_Data extract_:
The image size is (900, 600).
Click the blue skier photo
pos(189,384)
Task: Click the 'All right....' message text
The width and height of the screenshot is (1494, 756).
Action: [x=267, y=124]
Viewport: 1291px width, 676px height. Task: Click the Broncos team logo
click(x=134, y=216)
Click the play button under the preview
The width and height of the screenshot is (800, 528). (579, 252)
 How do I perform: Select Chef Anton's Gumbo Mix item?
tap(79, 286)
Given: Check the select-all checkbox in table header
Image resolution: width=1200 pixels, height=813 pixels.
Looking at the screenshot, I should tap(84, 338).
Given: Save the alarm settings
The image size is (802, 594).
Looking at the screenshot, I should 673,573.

_Task brief_: From the line containing "Image resolution: width=1200" through the final line of the listing above, retype every line exactly; leave out everything else.

_Task output_:
Image resolution: width=1200 pixels, height=813 pixels.
Looking at the screenshot, I should tap(84, 338).
Given: Save the alarm settings
The image size is (802, 594).
Looking at the screenshot, I should 673,573.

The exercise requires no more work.